START Entries supplied
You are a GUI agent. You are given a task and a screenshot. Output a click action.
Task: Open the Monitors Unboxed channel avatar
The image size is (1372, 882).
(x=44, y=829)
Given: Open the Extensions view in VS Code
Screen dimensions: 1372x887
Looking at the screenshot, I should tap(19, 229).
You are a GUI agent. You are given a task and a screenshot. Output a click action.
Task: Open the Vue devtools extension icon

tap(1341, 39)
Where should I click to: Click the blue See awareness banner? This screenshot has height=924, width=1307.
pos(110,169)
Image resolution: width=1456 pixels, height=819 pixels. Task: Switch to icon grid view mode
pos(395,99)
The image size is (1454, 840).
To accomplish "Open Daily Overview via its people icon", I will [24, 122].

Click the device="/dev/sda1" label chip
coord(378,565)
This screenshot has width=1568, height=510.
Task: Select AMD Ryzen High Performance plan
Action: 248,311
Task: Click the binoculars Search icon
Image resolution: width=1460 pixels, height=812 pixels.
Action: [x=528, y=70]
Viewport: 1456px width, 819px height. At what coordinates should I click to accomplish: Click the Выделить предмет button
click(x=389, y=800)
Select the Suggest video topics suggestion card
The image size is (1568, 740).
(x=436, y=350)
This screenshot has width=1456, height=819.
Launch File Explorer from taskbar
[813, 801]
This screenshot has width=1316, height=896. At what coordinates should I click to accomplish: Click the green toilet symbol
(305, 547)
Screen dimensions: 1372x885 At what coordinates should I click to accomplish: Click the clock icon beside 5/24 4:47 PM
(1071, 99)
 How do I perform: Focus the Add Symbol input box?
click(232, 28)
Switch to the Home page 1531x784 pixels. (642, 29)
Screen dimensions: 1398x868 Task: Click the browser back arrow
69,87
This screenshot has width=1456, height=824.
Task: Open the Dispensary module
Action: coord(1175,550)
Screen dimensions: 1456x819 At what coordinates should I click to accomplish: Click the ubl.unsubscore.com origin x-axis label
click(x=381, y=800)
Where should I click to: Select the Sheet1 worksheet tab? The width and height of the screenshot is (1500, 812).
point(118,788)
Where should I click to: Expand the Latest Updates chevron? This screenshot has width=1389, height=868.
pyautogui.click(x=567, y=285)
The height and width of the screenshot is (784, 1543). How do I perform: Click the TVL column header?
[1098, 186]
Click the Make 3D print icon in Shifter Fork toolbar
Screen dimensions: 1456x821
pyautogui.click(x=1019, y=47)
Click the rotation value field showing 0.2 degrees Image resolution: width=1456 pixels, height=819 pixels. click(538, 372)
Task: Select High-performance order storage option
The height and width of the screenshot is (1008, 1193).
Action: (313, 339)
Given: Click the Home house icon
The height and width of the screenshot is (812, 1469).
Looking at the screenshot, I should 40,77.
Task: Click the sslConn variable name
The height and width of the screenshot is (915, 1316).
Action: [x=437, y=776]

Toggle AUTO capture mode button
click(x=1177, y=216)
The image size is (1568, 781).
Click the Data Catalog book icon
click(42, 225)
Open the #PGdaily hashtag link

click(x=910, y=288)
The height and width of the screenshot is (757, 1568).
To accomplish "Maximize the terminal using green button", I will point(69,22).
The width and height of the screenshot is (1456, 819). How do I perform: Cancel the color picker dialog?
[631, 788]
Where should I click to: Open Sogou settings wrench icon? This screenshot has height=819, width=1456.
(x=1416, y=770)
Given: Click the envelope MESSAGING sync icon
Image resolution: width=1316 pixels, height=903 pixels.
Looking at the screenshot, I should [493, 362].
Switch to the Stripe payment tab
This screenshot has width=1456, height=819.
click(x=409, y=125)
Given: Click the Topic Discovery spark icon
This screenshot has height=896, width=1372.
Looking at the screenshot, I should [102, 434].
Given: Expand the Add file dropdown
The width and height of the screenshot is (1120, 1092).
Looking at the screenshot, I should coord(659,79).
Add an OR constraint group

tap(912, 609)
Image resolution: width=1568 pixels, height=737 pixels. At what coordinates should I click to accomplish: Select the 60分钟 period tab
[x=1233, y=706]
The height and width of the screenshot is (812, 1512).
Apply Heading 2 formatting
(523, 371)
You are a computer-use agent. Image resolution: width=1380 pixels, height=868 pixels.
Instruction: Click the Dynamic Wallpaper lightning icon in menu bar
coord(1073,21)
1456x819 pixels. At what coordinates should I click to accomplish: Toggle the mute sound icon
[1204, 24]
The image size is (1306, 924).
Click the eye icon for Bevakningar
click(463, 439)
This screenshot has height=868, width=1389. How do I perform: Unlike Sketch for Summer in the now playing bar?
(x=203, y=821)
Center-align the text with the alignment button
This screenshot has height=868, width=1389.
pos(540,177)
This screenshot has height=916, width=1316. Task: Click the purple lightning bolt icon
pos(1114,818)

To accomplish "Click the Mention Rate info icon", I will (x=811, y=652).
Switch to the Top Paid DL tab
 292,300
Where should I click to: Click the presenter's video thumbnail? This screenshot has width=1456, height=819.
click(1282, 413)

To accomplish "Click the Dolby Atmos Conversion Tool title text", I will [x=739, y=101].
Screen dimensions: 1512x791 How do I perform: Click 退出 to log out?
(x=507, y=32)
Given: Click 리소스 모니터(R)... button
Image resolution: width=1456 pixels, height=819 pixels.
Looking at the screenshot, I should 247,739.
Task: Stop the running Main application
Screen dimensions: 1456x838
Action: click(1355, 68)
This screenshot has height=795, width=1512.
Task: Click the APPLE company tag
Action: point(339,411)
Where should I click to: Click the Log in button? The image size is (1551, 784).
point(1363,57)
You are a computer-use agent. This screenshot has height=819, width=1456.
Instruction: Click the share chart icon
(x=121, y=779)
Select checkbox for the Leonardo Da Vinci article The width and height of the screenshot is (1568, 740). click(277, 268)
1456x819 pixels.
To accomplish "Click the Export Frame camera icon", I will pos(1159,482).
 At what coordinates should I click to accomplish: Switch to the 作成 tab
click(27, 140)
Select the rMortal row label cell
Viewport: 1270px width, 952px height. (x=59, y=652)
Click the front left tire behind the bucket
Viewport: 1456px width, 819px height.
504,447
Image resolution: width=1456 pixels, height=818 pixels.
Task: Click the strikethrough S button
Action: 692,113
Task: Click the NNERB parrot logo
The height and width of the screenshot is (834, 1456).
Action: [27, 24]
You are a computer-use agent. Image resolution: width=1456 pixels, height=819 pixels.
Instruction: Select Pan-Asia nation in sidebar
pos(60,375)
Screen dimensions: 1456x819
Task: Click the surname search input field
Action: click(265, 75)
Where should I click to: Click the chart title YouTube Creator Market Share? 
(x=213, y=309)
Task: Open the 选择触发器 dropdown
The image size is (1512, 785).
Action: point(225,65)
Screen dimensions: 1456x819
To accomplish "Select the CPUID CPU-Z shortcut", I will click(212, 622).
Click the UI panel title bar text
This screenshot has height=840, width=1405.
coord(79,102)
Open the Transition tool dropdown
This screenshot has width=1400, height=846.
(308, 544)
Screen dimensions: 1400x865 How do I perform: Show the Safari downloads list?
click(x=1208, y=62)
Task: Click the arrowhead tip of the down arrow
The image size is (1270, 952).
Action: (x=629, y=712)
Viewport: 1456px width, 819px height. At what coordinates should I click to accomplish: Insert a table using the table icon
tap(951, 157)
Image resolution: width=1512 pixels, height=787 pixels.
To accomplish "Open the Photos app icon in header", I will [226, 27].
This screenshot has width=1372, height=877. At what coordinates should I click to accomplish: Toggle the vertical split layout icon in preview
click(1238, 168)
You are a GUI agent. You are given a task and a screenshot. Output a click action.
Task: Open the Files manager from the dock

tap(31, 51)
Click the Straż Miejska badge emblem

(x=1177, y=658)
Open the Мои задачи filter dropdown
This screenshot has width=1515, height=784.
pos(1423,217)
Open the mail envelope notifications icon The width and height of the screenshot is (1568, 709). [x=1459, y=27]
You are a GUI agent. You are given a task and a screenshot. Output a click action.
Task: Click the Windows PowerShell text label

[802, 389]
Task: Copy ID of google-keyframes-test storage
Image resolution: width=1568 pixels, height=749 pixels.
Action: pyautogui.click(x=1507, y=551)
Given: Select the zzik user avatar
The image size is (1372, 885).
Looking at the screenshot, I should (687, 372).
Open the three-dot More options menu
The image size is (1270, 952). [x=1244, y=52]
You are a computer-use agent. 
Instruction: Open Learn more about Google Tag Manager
END Entries supplied
• [Directions for this task]:
Show each line of the records above containing "will".

• [Answer section]:
To accomplish "Open Daily Overview via its people icon", I will [24, 122].
To accomplish "Maximize the terminal using green button", I will point(69,22).
To accomplish "Click the Mention Rate info icon", I will (x=811, y=652).
To accomplish "Click the Dolby Atmos Conversion Tool title text", I will [x=739, y=101].
To accomplish "Click the Export Frame camera icon", I will pos(1159,482).
To accomplish "Select the CPUID CPU-Z shortcut", I will click(212, 622).
To accomplish "Open the Photos app icon in header", I will [226, 27].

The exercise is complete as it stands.